Jean-François Leroy — Oh my mind, my body’s thinking

Exhibition

Installation, sculpture, screen-printing

Jean-François Leroy
Oh my mind, my body’s thinking

Starts tomorrow: October 16 → December 14, 2019

Ceci/cela, Meuble/Sans meuble, mais aussi D’une chose l’autre, De biais et parfois de dos ou Assis/couché. Plusieurs titres soulignent la dualité qui traverse de part en part l’œuvre de Leroy : sculpture et peinture ; design et sculpture ; plat et tridimensionnel ; usiné et manuel ; etc. Le carton même de l’exposition « Oh my mind, my body’s thinking » — un titre ô combien duel — associe des éléments qui n’appartiennent pas au même registre iconographique. La sculpture Ceci/Cela a été redessinée sous trois angles différents par l’artiste Julien Tibéri, et placée au cœur d’un paysage forestier en noir et blanc, que nimbe un certain romantisme. De la sorte, la colonne, à la fois figure anthropomorphe et corps exaltant littéralement sa matérialité, devient-elle une image énigmatique, flottante.

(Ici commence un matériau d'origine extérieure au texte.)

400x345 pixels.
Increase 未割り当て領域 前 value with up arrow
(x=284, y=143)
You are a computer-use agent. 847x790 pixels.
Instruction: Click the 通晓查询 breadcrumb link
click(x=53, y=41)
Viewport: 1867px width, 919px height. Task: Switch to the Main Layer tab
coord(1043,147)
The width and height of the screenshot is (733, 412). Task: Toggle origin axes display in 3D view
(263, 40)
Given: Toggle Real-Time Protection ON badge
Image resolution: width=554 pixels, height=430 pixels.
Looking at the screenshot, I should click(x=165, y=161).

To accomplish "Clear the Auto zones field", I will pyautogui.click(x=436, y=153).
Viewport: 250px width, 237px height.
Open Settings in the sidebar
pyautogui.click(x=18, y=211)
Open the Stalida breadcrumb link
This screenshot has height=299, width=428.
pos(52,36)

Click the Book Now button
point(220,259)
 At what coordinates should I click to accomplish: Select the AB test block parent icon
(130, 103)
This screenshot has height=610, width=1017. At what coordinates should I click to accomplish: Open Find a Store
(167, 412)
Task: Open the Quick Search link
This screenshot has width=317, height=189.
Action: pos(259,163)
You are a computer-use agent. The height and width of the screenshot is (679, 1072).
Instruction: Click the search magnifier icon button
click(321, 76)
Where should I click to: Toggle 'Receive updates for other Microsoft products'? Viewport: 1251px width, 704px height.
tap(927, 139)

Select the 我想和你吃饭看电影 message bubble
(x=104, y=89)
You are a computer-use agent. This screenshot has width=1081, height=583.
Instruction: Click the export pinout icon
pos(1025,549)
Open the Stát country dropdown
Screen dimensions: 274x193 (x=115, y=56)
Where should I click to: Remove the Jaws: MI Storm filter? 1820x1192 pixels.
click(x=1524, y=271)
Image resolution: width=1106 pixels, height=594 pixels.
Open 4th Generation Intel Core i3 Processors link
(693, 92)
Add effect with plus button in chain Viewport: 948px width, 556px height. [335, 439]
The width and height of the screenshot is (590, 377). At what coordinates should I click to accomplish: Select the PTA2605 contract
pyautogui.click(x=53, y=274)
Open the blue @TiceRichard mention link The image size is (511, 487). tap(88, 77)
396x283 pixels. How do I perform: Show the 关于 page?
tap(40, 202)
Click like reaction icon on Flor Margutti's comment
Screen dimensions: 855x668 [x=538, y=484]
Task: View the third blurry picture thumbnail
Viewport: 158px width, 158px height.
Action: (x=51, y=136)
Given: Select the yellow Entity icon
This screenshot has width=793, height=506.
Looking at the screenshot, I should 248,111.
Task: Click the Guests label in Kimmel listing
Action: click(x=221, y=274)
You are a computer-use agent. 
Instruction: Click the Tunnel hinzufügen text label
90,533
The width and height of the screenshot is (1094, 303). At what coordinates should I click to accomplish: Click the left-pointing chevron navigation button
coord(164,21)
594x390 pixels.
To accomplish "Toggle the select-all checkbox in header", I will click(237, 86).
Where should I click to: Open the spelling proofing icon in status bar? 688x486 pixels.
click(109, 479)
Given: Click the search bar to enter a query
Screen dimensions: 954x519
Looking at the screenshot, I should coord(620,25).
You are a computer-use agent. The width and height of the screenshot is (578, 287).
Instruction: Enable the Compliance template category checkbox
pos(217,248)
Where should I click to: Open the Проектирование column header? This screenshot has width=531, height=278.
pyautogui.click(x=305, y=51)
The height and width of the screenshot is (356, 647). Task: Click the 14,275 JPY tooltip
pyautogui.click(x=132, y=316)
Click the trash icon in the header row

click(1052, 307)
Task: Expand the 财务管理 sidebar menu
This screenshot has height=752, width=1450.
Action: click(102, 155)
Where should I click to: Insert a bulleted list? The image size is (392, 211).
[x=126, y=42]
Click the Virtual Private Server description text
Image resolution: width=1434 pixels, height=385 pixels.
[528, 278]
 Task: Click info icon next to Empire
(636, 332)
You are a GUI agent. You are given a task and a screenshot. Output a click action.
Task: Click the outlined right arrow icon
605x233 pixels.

Si, sur le carton d’invitation, Ceci/Cela va dans le décor, c’est à l’œuvre même et non à son image, qu’il arrive la même aventure. Regardez _Oh my mind, my body’s thinking _ (2019) : l’image sylvestre du carton, désormais agrandie, recouvre la surface du mur tel un papier peint, que ponctuent ici et là de petites structures bricolées à l’aide de tasseaux de bois. Certes le bois pourrait être le dénominateur commun entre les conifères de l’image et les constructions fixées au mur. C’est toutefois la tension entre la sculpture et le décor qui l’emporte. Cette même dualité avait déjà trouvé à se manifester dans Sans titre (Fond) (2010) : un petit volume en bois, recouvert d’un crépi jaune et constitué de deux volets, révèle sur l’une de ses faces intérieures la photographie d’un trottoir souillé de déchets. Les fragments de bois semblent s’être déportés du tas de détritus de l’image au mur de l’espace d’exposition, pour y gagner une nouvelle fortune. La sculpture et l’image ; l’œuvre et le rebut ; le noble et l’ignoble.

— Marjolaine Lévy, “Merlin”, texte écrit pour l’exposition Oh my mind, my body’s thinking, L’ahah #Griset, 2019.